12. The apparatus of claim 11, wherein the processor circuit further is configured for generating a topology map of the identified EIGRP routers providing reachability to the destination network device.

13. The apparatus of claim 9, further wherein:

the device interface circuit further is configured for receiving a request, originated by a requesting network device, for a path for reaching the destination network device;

the processor circuit further configured for sending the one or more service-optimized paths to a requesting EIGRP router, in response to the request.

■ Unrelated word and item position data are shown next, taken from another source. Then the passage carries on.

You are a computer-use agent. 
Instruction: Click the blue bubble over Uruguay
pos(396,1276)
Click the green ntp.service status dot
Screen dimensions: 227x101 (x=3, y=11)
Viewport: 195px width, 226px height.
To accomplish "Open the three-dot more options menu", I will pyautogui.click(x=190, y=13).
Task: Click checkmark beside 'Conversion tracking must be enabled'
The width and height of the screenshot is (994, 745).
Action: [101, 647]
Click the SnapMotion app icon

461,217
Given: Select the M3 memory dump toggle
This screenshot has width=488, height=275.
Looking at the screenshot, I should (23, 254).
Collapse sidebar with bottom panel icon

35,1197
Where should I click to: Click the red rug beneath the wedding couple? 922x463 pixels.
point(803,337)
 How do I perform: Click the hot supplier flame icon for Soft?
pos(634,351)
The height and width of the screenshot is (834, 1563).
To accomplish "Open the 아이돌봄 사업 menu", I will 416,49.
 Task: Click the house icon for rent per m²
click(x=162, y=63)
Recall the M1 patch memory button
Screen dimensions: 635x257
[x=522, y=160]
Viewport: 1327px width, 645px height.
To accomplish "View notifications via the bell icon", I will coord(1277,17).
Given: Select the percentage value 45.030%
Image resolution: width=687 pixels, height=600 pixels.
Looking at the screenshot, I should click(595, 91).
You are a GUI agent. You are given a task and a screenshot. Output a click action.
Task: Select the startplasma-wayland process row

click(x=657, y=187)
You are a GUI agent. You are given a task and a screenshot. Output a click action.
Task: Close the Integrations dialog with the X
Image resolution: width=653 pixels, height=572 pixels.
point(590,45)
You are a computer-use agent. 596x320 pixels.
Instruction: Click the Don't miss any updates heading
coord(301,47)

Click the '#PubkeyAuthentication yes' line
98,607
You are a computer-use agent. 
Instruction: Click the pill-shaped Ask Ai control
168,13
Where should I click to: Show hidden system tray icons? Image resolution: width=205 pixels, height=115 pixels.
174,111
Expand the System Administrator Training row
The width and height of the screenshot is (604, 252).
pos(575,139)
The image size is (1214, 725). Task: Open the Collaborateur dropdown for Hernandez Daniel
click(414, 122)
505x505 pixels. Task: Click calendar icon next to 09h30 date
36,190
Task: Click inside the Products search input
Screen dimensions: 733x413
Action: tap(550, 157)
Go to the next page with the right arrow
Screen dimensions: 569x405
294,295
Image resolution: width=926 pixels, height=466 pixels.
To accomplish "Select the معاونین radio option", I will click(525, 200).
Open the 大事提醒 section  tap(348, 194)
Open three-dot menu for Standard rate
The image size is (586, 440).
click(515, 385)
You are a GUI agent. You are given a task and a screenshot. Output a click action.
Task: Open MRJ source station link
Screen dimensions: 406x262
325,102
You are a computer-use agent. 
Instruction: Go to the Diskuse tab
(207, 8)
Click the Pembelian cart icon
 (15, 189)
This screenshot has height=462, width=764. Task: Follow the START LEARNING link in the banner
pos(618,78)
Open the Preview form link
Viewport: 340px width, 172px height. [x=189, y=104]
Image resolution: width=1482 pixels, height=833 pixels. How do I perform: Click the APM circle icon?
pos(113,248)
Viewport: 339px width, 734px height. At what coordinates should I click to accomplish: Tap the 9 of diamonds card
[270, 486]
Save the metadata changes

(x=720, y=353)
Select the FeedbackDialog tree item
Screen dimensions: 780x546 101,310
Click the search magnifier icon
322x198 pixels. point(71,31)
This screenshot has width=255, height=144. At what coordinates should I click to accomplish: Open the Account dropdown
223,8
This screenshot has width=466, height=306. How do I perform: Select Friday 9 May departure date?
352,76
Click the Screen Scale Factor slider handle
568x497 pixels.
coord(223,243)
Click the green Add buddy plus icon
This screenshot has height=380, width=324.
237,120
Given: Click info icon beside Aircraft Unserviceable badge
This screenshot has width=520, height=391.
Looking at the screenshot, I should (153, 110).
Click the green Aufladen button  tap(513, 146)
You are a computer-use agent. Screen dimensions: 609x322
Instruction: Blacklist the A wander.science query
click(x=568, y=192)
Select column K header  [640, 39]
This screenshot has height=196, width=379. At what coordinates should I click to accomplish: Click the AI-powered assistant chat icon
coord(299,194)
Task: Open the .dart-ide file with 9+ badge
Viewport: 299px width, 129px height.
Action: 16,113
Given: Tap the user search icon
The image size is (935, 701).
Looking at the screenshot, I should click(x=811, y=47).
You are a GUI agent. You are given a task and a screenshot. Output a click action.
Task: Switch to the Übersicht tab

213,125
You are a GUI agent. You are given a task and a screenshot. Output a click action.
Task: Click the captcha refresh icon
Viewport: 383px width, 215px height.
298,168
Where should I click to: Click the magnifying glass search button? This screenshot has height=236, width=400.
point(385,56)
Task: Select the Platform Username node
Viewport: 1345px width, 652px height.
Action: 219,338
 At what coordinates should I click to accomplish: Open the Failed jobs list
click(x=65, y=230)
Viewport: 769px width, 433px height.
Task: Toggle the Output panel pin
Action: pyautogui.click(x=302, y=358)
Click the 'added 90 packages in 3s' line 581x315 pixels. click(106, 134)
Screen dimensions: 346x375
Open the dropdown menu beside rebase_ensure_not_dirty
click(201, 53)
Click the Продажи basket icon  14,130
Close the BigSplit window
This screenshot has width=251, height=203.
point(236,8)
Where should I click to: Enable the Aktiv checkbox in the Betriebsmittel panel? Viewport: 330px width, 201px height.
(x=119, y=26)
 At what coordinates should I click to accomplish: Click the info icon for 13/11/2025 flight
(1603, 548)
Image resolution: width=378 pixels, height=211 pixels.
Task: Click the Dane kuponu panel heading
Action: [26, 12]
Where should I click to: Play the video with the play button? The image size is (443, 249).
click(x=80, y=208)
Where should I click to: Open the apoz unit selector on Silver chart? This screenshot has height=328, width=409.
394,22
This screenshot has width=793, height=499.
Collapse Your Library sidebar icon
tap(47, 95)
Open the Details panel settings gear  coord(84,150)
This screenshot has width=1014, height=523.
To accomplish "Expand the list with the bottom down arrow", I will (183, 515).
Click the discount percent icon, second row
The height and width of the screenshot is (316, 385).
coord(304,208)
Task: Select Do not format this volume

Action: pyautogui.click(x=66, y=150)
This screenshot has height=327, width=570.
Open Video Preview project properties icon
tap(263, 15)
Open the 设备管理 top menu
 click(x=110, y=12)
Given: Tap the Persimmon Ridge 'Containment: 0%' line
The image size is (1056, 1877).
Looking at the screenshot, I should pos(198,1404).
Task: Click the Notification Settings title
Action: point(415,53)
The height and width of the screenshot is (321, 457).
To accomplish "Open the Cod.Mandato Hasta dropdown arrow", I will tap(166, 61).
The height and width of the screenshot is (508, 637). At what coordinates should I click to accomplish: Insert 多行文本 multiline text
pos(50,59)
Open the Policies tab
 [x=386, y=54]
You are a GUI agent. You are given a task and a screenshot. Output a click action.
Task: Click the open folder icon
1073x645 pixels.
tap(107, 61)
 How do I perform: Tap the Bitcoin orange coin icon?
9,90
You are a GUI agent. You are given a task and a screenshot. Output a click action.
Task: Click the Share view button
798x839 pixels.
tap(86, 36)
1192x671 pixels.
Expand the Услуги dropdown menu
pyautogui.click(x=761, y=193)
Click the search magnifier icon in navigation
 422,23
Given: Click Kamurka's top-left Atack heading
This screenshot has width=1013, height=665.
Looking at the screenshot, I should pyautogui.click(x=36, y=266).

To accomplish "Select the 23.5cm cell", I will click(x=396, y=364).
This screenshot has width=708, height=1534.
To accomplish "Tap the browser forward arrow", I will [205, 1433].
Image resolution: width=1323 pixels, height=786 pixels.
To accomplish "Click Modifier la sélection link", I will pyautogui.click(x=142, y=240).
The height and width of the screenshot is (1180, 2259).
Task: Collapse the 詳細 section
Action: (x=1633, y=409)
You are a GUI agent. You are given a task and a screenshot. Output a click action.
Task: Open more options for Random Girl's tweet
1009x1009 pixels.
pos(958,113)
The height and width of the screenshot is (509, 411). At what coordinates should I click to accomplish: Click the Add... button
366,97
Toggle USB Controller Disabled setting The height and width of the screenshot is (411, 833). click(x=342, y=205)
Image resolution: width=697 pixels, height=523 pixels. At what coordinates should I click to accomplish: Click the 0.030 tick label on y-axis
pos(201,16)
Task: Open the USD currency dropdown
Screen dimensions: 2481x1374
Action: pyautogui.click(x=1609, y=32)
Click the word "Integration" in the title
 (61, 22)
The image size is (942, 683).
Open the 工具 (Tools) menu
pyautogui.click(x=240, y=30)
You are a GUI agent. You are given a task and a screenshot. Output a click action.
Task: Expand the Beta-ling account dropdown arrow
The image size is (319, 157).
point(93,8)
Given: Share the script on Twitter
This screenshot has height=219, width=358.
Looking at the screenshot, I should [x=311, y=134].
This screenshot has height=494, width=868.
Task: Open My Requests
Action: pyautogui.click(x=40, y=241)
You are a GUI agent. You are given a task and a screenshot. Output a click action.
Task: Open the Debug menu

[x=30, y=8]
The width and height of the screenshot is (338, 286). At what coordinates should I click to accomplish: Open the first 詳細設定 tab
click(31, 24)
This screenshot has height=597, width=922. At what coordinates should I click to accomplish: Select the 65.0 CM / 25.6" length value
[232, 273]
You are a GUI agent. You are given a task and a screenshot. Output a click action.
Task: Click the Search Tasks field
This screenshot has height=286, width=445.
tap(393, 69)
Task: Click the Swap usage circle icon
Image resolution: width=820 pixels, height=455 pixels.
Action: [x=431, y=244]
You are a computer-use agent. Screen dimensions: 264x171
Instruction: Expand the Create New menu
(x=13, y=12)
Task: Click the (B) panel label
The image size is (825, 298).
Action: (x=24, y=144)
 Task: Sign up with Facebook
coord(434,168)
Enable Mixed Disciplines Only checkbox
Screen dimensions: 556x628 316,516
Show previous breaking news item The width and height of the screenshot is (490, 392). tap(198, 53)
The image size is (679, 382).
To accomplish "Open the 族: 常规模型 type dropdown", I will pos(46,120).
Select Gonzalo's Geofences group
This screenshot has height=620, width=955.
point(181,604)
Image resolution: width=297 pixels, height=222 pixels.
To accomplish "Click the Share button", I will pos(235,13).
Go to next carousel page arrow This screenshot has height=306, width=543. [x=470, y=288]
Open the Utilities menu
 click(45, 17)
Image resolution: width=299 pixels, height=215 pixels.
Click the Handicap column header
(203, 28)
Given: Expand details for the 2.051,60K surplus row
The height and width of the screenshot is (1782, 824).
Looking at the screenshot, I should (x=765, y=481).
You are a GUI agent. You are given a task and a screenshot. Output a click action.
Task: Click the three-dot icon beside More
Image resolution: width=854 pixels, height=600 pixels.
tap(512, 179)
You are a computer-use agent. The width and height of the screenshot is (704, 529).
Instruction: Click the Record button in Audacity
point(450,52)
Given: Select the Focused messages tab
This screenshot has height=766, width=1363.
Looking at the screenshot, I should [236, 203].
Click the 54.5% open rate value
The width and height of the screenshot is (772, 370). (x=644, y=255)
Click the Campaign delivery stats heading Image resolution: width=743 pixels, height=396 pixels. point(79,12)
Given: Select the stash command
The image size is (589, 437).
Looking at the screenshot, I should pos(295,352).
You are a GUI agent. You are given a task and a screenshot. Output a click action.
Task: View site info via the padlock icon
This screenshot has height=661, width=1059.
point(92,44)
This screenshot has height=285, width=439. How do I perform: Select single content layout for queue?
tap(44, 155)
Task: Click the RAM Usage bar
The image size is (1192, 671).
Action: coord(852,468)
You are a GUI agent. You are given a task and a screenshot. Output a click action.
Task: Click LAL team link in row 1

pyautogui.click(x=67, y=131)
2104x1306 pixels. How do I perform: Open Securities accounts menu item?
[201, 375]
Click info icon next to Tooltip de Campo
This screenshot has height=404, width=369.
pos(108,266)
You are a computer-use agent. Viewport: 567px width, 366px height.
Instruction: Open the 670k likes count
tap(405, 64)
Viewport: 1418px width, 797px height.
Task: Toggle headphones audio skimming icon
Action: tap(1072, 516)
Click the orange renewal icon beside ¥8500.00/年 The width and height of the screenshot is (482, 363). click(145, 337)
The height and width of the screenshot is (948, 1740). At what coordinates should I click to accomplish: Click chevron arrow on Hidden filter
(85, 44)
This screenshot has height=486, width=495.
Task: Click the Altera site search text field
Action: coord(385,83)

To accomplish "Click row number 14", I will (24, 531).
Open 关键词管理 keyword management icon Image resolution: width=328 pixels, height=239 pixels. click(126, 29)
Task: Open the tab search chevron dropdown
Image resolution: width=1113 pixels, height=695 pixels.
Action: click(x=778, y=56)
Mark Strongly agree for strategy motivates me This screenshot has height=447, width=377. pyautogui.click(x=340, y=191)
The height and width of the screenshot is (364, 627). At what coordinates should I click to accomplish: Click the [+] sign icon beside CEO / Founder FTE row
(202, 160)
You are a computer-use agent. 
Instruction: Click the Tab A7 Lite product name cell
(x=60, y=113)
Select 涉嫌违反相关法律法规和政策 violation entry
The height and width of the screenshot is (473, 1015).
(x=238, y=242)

14. The apparatus of claim 9, wherein:

the processor circuit is configured for generating a plurality of identified segments for segment routing, each identified segment for executing a routing instruction according to a corresponding identified service type;

the processor circuit further is configured for creating each service-optimized path using a plurality of said segments associated with the identified service type of the corresponding service-optimized path.

15. The apparatus of claim 14, wherein the processor circuit is configured for storing the identified segments in a segment routing database.

16. The apparatus of 9, wherein:

the EIGRP update message includes EIGRP-based Type-Length-Value (TLV) elements generated by a next-hop neighbor device having output the EIGRP update message;

the telemetry information in the EIGRP update message including first non-EIGRP TLV elements generated by the next-hop neighbor device, and second non-EIGRP TLV elements having been forwarded by the next-hop neighbor device from another EIGRP router.

17. One or more non-transitory tangible media encoded with logic for execution by a machine and when executed by the machine operable for:

receiving an EIGRP update message that includes telemetry information associated with an EIGRP router, the telemetry information including service-based attributes associated with the telemetry information; and

generating one or more service-optimized paths for reaching a destination network device based on the telemetry information, enabling any EIGRP router to reach the destination network device according to an identified service type based on the one or more service-optimized paths.

18. The one or more non-transitory tangible media of claim 17, wherein:

the telemetry information includes topology information having been detected by an originator of the telemetry information;

the generating including generating the one or more service-optimized paths for reaching the destination network device based on the topology information associated with the telemetry information.

19. The one or more non-transitory tangible media of claim 17, further operable for:

receiving a request, originated by a requesting network device, for a path for reaching the destination network device; and

sending the one or more service-optimized paths to a requesting EIGRP router, in response to the request.

20. The one or more non-transitory tangible media of claim 17, wherein:

the generating includes generating a plurality of identified segments for segment routing, each identified segment for executing a routing instruction according to a corresponding identified service type;

the generating further including creating each service-optimized path using a plurality of said segments associated with the identified service type of the corresponding service-optimized path.

21. An apparatus comprising:

a processor circuit configured for generating an Enhanced Interior Gateway Routing Protocol (EIGRP) update message that includes telemetry information generated by the processor circuit based on detected attributes associated with the apparatus; and

a device interface circuit configured for outputting the EIGRP update message to an adjacent router device, for generation of a service-optimized path for reaching a destination network device.

22. The apparatus of claim 21, wherein:

the processor circuit is configured for detecting topology information associated with the apparatus;

the processor circuit configured for adding, within the telemetry information, the topology information.